Stored data entries.
----

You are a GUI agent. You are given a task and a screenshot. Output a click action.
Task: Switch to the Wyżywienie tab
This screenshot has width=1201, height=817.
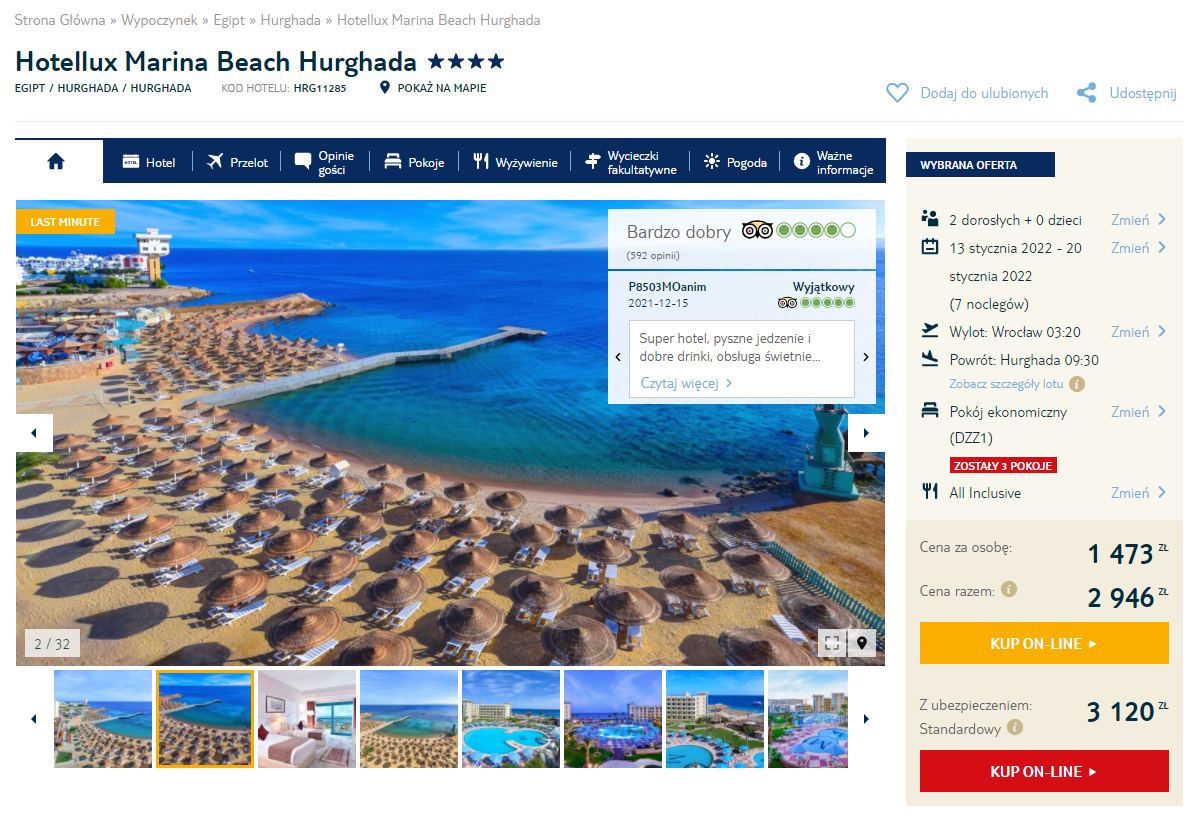tap(515, 162)

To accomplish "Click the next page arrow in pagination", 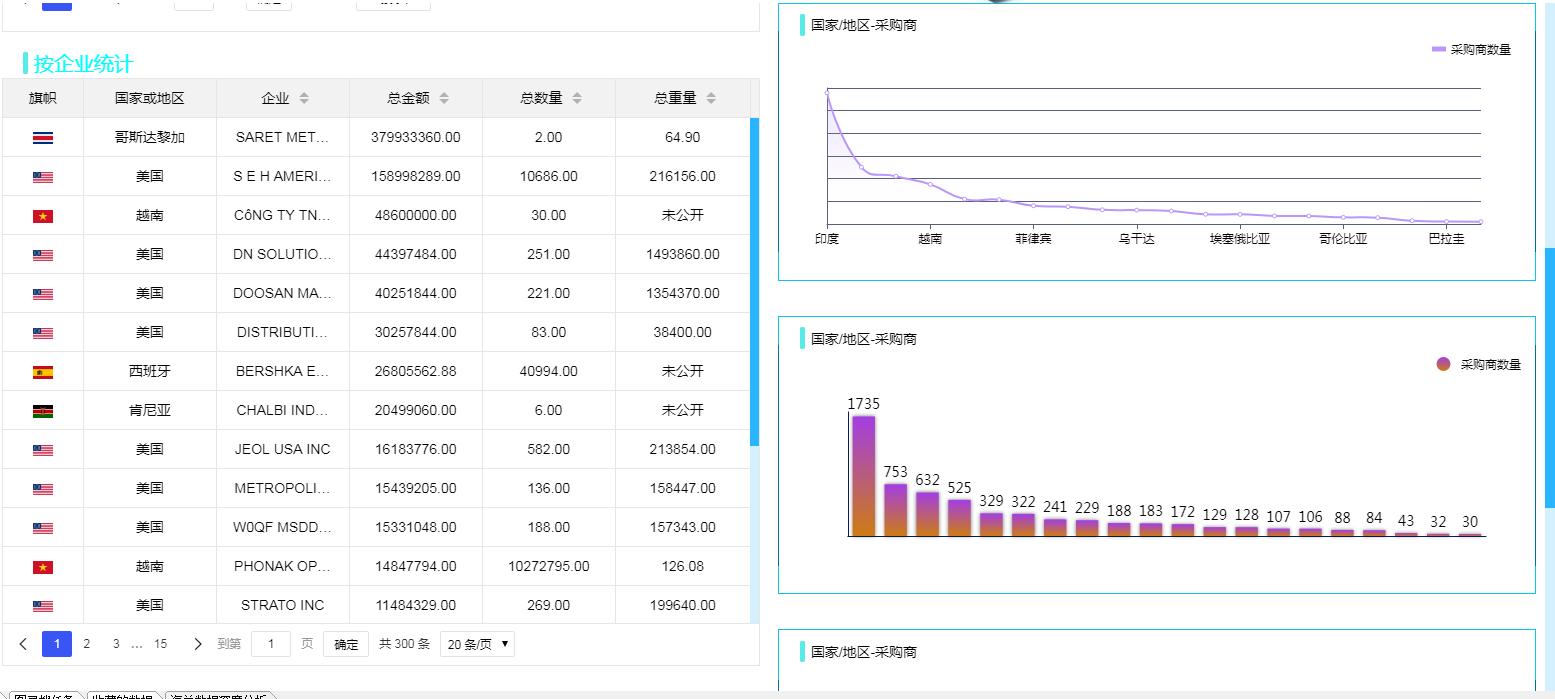I will [x=198, y=643].
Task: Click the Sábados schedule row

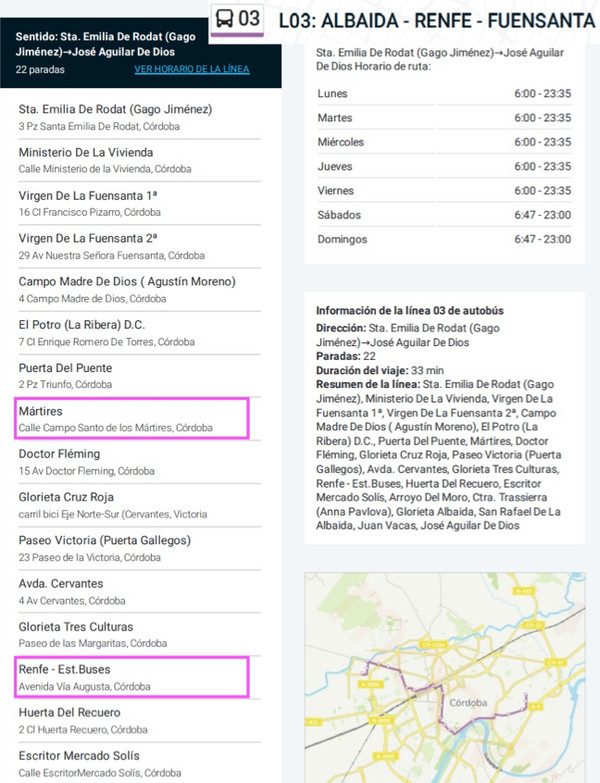Action: click(443, 215)
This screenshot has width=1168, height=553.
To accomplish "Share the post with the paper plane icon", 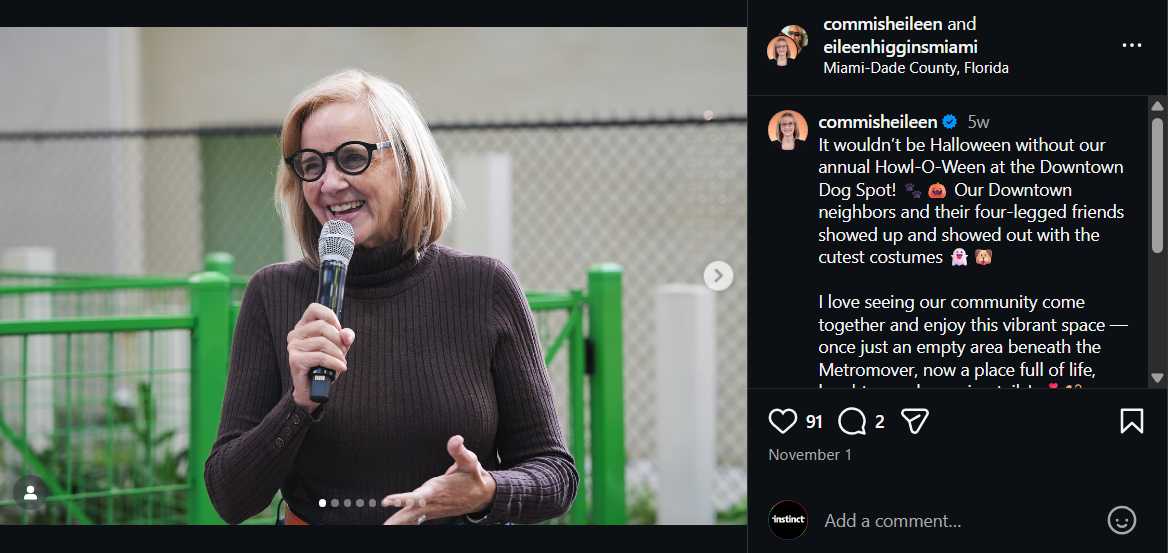I will [915, 421].
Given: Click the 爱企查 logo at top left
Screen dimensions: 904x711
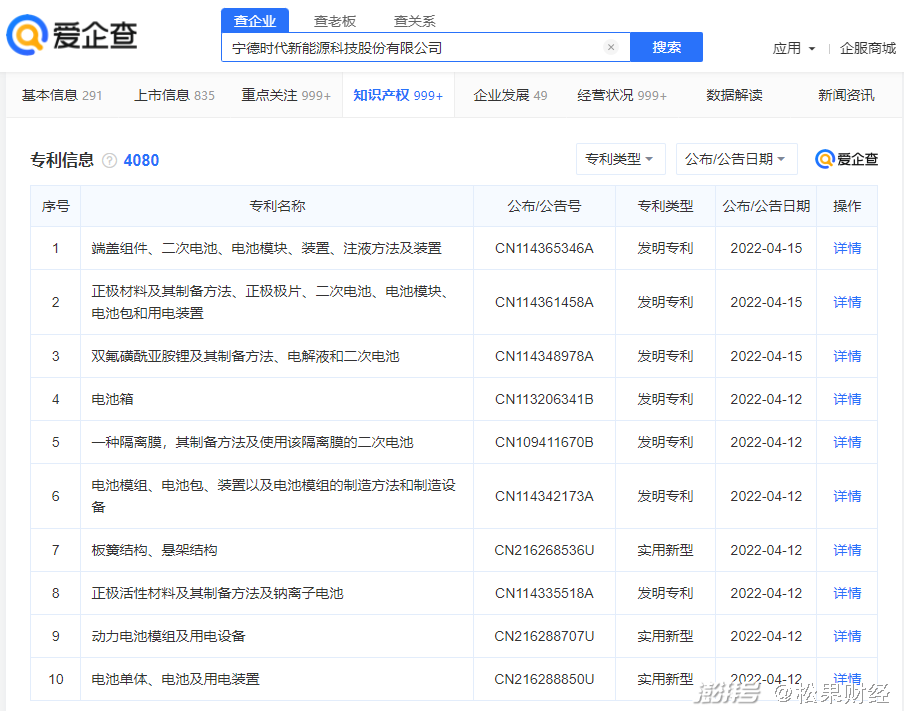Looking at the screenshot, I should (72, 36).
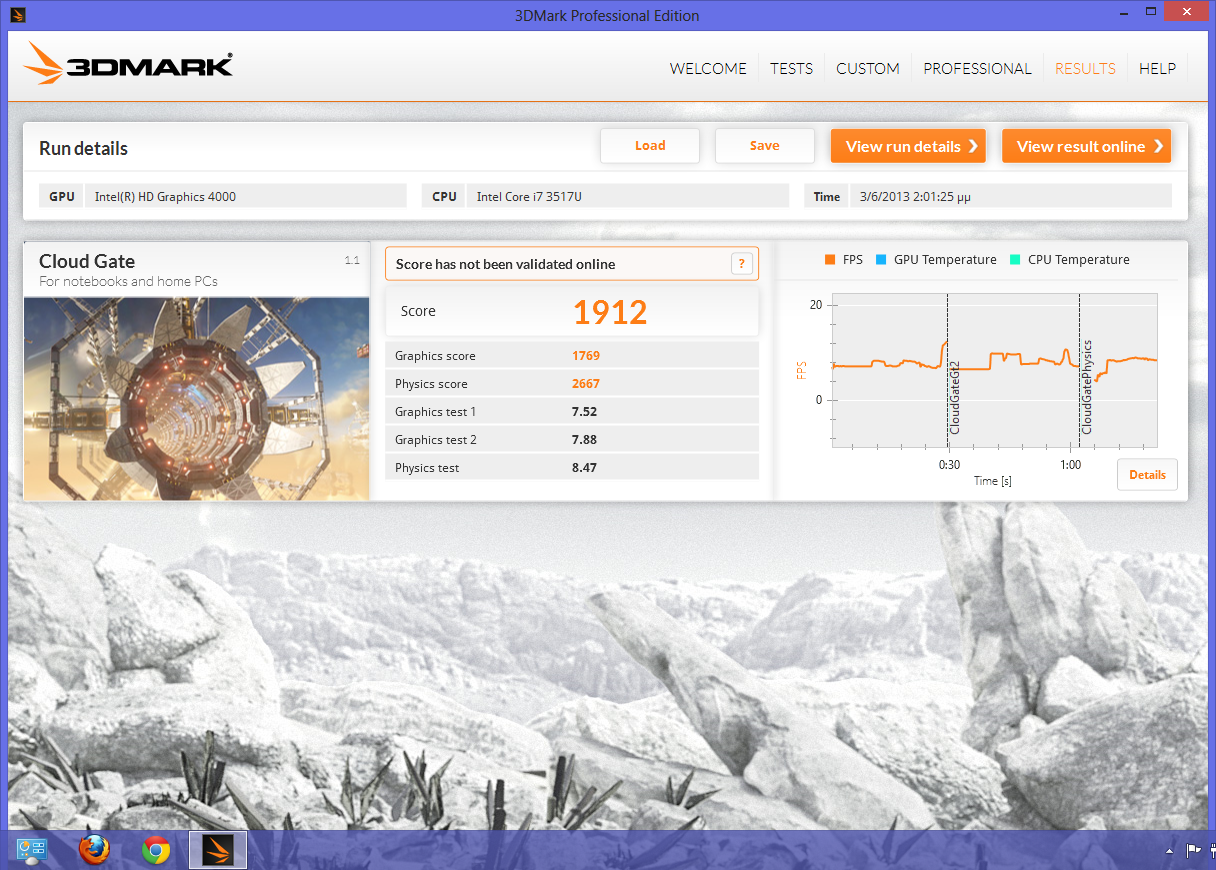Open the Professional tab
The height and width of the screenshot is (870, 1216).
click(x=977, y=69)
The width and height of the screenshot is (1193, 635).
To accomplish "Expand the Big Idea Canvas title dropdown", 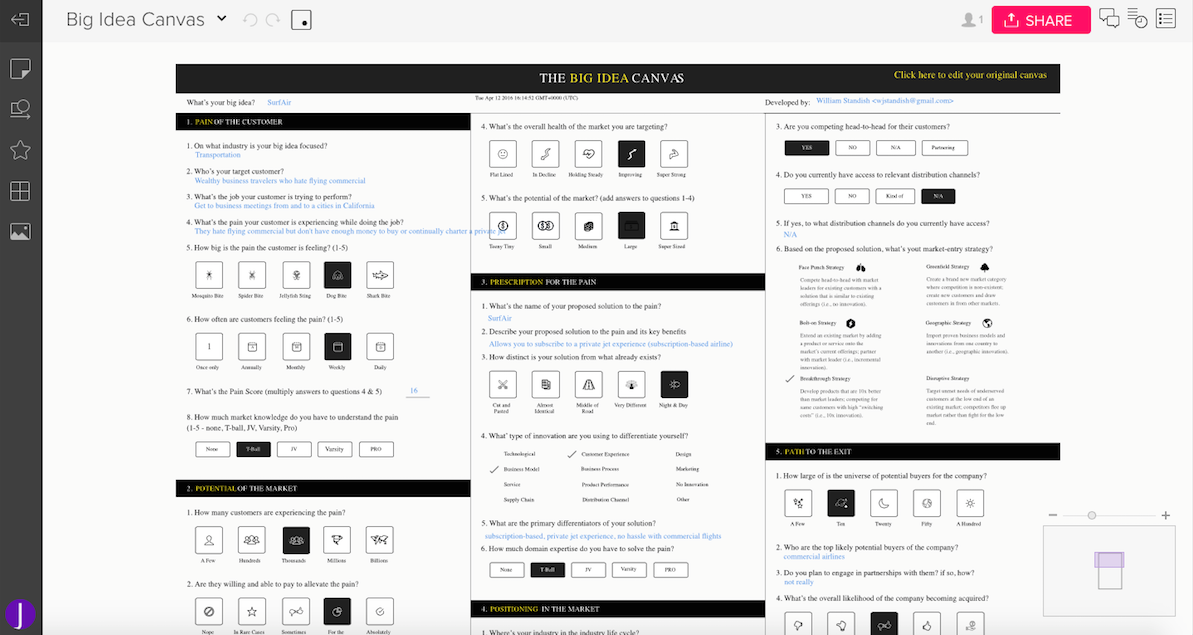I will coord(222,19).
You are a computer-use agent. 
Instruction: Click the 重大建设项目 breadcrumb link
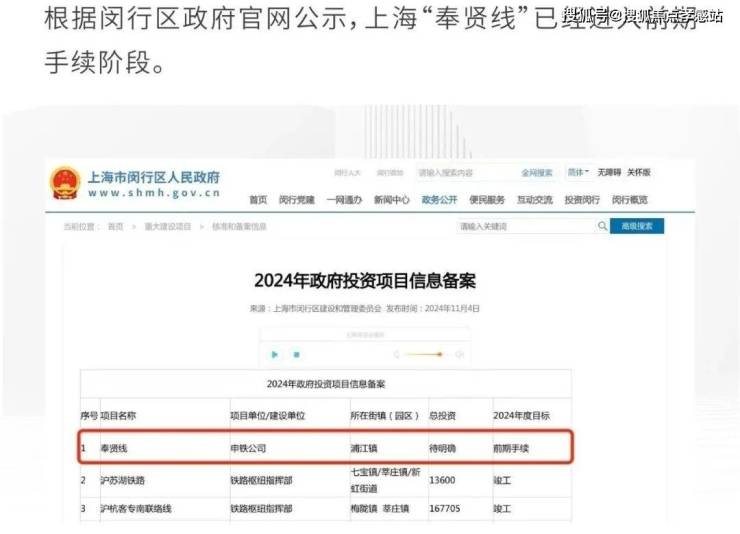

----

PROBLEM TO SOLVE.
List every line from the entries above in which "agent" appears.

ANSWER TO THE PROBLEM.
You are a GUI agent. You are given a task and a screenshot. Output a click action.
You are a computer-use agent. 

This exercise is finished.